There is no oversight by a regulatory body if commercial facilities that have manmade bodies of water. H.B. 457 would require the Ohio Department of Health (ODH), in consultation with the Department of Agriculture, to establish licensing and safety requirements governing these enterprises, according to Hall.
The requirements adopted by the ODH would address the following activities:
- The design and construction of the facilities, including their components, appurtenant structures, and the surrounding areas;
- Licensing of the enterprises and inspection of their facilities;
- The number and positioning of lifeguards;
- First aid, lifeguard, CPR, and any other training that the owners of the enterprises must require employees to obtain;
- Any records that the owners of the enterprises must keep and maintain;
- Any safety equipment that the owners of the enterprises must maintain; and
- Any other rule governing safety that the director determines is necessary for the effective implementation of the above provisions.

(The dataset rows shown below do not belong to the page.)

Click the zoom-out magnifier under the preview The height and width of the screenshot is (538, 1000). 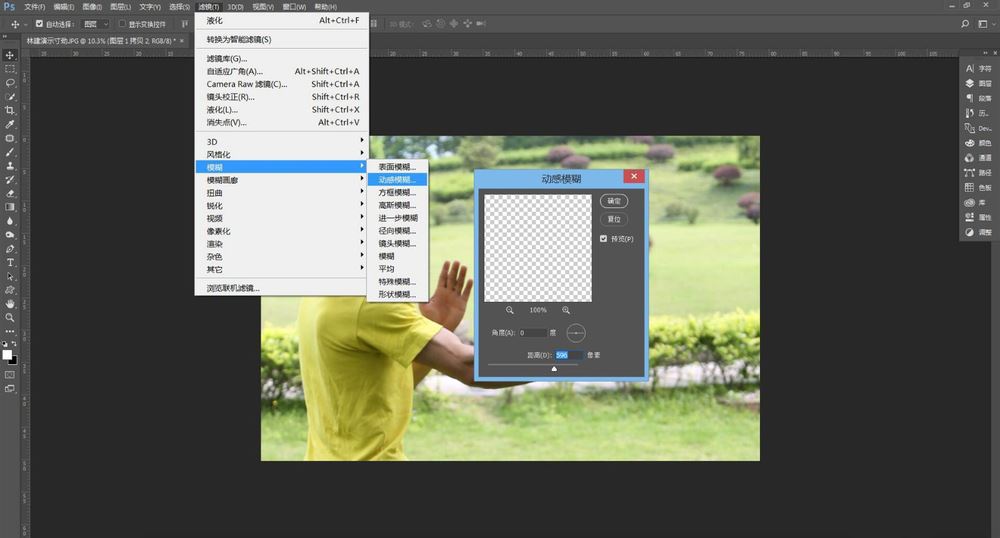click(510, 311)
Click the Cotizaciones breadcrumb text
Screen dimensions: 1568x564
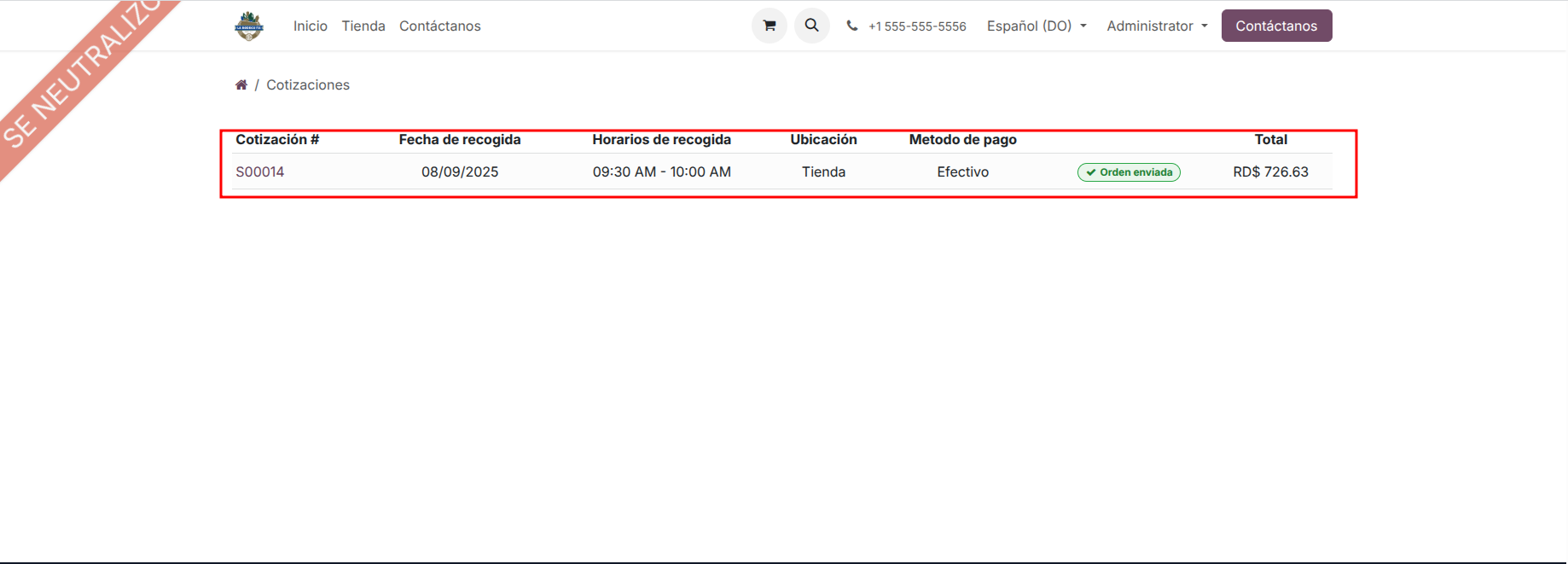308,84
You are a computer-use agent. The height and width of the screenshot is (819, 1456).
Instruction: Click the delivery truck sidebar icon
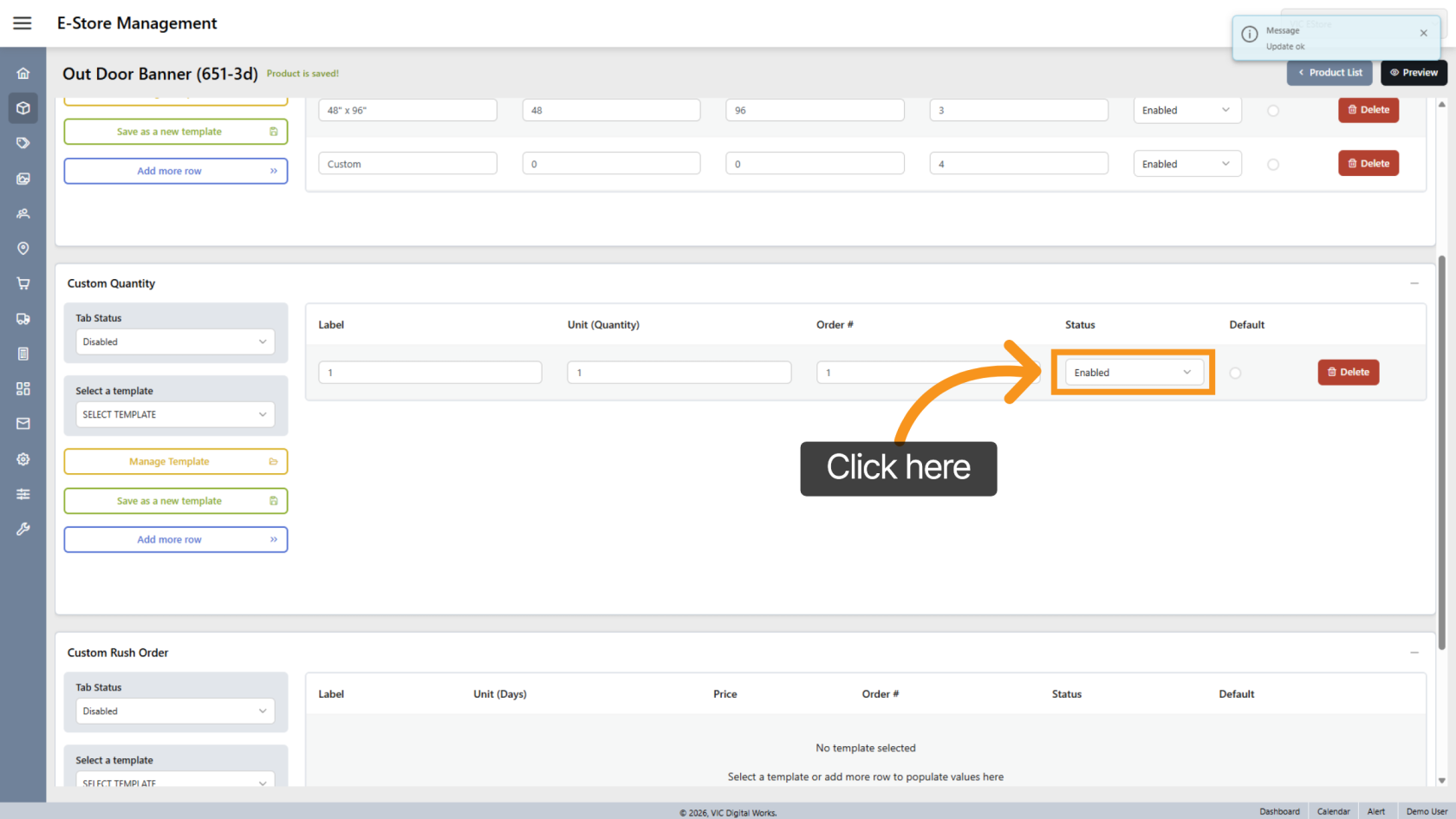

Two days after the drowning, Brett Oakley, owner of Land of Illusion, hired an independent investigator to undertake an assessment and gap analysis of the park’s health and safety policies, procedures and programs.
The investigation, conducted by Dan Wood of Industrial Safety Services of Ohio, revealed no violations of law or regulations during the drowning, according to a release from the waterpark.
In November, Butler County Sheriff Richard K. Jones announced no criminal charges would be filed against the waterpark after a thorough investigation by his office investigators and in consultation with the Butler County Prosecutor’s Office.